© ReutersLa journée de l'Europe, c'est ce samedi, à un mois du scrutin pour élire les députés européens. Une élection qui ne passionne pas. Le taux de participation prévu est de 44%, selon les sondages d'opinion. D'où une campagne d'incitation au vote lancée ce samedi en France, avec notamment un lâcher de ballons aux couleurs de l'Europe au pied de la tour Eiffel.
De son côté, l'UMP réunissait les membres de sa liste pour les Européennes pour la région Ile-de-France. Les 26 candidats étaient présents au siège de l'UMP, avec à leur tête Michel Barnier et Rachida Dati. L'occasion pour le ministre de l'Agriculture de s'en prendre à François Bayrou et au PS. "C'est comme si vous aviez l'équipe de France qui joue -on sait que la partie est difficile en ce moment- et que sur les bancs de touche, vous aviez des joueurs dans l'équipe de France qui disent qu'ils souhaitent l'échec de leur équipe". "Ce n'est pas possible, c'est même assez irresponsable", a jugé la tête de liste, interrogée sur ceux qui appellent aux européennes à un "vote-sanction" contre Nicolas Sarkozy.

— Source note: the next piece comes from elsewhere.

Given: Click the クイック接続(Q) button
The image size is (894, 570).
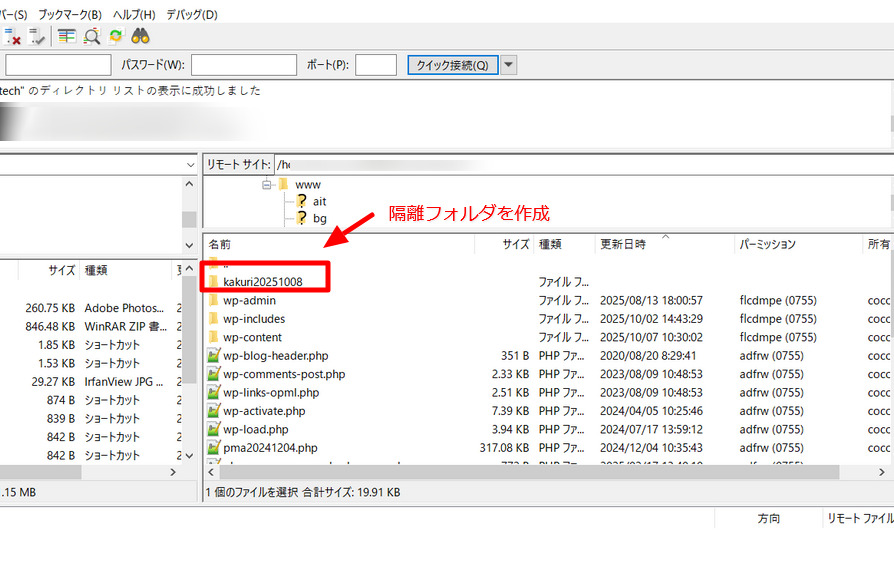Looking at the screenshot, I should (x=451, y=65).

Le "nouveau départ" de Dati
"Je pense que les Français sanctionneront ce comportement de dénigrement", a estimé Michel Barnier, pour qui "les Français sont inquiets", "n'attendent pas des polémiques", mais "de l'action, des propositions, du respect". L'ancien commissaire européen s'est dit "frappé qu'un certain nombre de responsables politiques -M. Bayrou, les dirigeants socialistes- se trompent d'élection. Ils ont comme seul projet, alors que nous sommes dans la question européenne (...) une attaque systématique, un dénigrement, de l'anti-Sarkozy, comme s'il s'agissait de préparer l'élection présidentielle dans trois ans". Harlem Désir, tête de liste socialiste aux européennes en Ile-de-France a répondu samedi que Michel Barnier se "comportait en VRP du président de la République".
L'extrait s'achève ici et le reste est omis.